Top of Exercise inputs

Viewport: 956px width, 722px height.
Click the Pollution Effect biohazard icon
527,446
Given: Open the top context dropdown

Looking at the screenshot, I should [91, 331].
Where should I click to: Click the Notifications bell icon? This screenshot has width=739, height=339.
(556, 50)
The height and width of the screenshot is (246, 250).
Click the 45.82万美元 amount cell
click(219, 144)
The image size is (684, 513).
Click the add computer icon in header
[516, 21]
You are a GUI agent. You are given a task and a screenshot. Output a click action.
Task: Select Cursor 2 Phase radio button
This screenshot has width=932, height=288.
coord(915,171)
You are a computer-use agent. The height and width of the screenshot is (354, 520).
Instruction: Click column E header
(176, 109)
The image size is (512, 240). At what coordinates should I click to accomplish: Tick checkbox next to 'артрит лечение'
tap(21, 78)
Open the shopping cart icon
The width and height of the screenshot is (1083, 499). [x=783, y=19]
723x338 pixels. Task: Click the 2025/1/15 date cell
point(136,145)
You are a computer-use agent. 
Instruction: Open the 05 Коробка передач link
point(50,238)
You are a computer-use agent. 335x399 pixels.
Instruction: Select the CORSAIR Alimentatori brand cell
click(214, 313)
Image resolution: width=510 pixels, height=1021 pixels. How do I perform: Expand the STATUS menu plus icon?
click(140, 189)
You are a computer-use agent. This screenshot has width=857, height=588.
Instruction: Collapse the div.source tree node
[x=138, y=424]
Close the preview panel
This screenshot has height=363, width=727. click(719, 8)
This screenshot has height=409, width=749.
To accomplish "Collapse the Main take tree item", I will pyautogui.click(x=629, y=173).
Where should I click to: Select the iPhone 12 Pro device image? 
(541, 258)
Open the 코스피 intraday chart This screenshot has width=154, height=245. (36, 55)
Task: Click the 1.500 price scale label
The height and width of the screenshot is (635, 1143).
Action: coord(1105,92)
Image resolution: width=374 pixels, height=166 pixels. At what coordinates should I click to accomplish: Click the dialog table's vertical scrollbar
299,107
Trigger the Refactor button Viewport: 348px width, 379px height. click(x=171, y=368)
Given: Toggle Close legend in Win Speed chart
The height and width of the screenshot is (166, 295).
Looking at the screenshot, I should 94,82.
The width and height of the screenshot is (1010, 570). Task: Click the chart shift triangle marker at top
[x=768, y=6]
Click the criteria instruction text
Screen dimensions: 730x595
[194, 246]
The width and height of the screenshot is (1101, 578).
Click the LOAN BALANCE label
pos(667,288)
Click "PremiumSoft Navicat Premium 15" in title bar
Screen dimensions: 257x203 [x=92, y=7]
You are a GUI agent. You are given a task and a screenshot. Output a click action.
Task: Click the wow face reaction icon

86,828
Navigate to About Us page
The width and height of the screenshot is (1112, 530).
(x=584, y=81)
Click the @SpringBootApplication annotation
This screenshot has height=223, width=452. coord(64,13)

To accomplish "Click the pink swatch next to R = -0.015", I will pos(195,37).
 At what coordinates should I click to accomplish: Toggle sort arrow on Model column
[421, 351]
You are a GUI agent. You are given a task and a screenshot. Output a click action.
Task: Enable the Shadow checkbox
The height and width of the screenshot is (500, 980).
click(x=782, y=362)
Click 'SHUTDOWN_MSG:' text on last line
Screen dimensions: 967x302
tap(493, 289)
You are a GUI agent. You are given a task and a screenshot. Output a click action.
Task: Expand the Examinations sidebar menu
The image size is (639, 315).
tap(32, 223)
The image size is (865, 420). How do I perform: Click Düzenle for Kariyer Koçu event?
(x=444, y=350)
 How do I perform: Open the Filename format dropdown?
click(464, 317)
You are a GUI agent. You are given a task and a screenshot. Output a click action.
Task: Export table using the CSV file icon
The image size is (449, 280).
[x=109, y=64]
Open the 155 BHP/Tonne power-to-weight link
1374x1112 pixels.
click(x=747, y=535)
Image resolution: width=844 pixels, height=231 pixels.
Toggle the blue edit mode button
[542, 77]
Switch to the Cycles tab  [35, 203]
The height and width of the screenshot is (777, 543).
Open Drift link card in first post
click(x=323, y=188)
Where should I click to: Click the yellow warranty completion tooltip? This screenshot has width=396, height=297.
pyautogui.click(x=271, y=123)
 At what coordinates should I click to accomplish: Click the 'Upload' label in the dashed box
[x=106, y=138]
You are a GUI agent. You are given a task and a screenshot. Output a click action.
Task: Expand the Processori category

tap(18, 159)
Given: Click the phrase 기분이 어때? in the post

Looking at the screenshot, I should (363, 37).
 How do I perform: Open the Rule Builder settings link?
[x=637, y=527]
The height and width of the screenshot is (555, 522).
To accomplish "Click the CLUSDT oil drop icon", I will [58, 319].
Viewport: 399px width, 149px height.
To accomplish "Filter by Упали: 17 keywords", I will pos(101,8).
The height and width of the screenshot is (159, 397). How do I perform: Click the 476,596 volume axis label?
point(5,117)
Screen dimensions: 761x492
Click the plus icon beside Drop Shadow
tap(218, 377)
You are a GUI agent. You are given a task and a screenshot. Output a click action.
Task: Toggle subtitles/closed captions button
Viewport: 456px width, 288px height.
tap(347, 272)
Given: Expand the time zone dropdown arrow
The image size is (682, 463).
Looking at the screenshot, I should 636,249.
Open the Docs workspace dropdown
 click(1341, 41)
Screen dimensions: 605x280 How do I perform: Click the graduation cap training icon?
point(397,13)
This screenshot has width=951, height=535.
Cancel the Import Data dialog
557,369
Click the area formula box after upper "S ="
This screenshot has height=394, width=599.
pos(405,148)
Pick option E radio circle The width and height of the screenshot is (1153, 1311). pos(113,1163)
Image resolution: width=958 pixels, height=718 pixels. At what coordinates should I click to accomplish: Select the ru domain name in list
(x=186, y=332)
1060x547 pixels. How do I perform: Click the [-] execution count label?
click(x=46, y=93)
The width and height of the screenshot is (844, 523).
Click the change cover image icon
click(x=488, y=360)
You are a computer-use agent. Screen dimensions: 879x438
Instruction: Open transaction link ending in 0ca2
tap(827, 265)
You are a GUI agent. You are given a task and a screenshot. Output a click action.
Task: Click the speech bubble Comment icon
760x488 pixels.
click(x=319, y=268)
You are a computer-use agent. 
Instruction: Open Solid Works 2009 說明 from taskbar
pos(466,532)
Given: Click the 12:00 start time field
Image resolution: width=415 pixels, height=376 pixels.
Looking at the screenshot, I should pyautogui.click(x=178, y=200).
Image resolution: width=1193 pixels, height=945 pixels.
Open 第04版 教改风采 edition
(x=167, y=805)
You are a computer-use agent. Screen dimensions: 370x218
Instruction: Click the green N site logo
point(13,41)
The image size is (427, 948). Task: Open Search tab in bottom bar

Bottom of Exercise inputs

If a line in the records contains "time", report it.

Given: Expand the time zone dropdown arrow
Given: Click the 12:00 start time field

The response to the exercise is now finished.